Renault Laguna II Verdict

A car with so many issues that it forced Renault to invest all its money in reliability. Is a Renault Laguna II worth it in 2022? The answer is yes if you go for a car with as few features as possible. Remember 3 words…wait, not that…Remember, on a Laguna II the more electrical components the more problems you will have. However, the Laguna II’s reputation has made the price drop like a sack of potatoes from the attic, the price is comparable to a Mondeo III, another car that people buy because it’s not VW. Many Renault Laguna II’s are priced at under 1000 euros, so if you get a decent model without too many features you got a decent deal.

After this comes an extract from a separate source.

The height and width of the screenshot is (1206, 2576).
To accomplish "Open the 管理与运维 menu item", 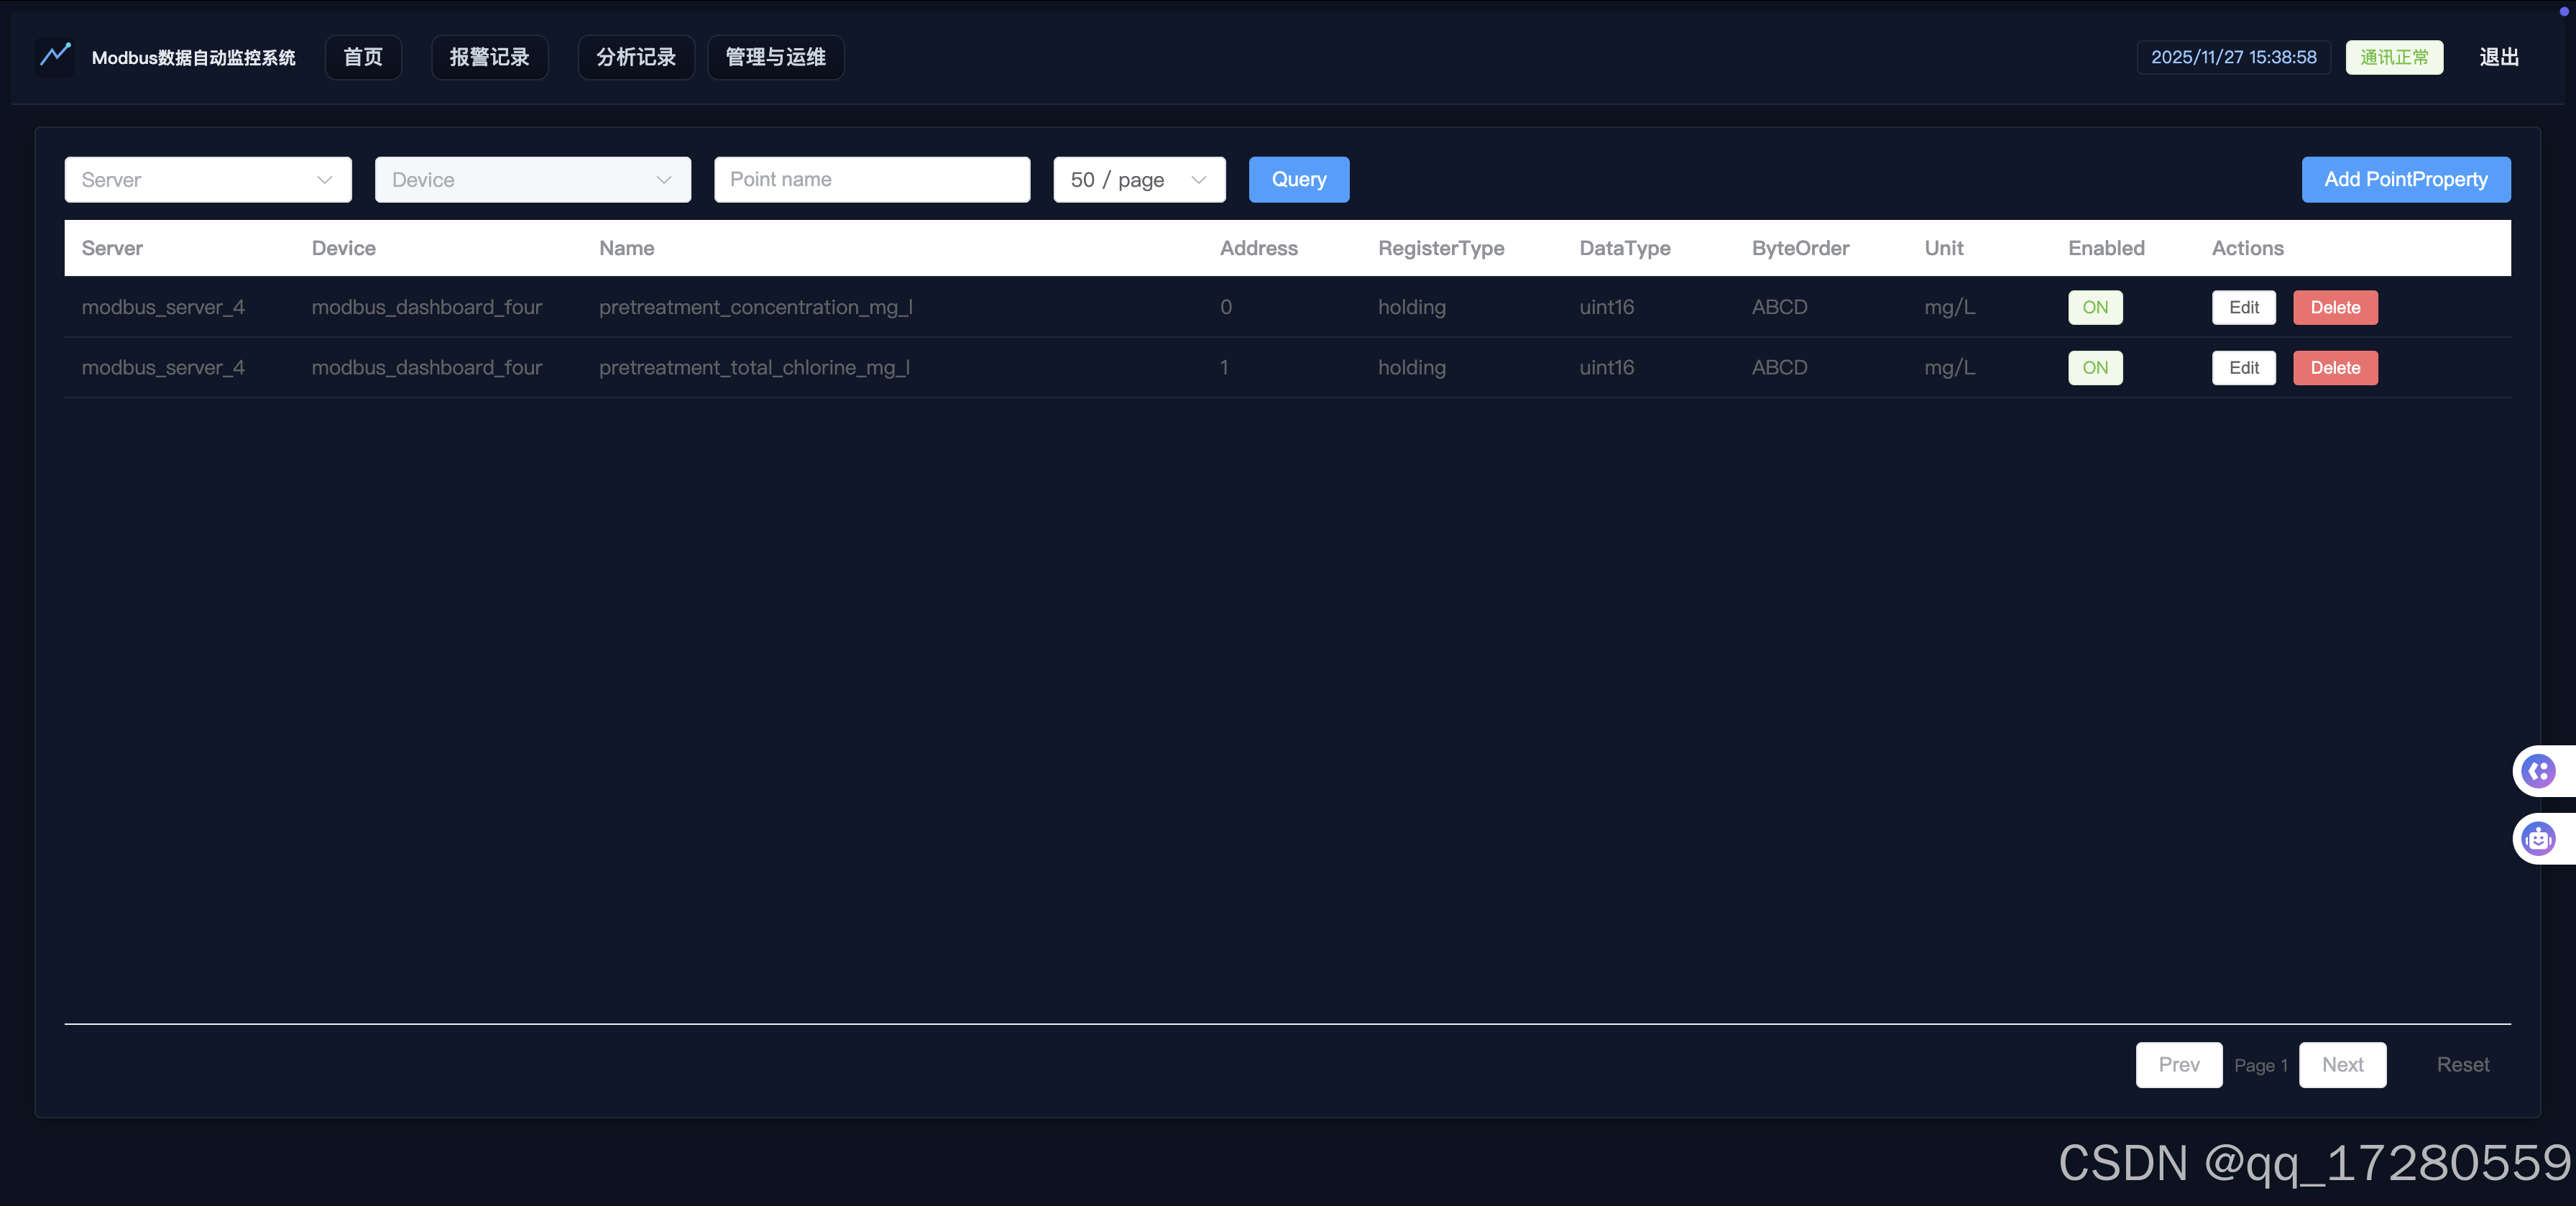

Which engine do you recommend? Absolutely, undoubtedly the Budweiser, the 1.9 dCi diesel in any version. The only real problem is that the EGR gets stuck on open from time to time, but otherwise, it’s just another reliable diesel capable of billions of miles. Keep in mind that the 130 horsepower version also comes with a particle filter, which costs many times more than a Renault Laguna II.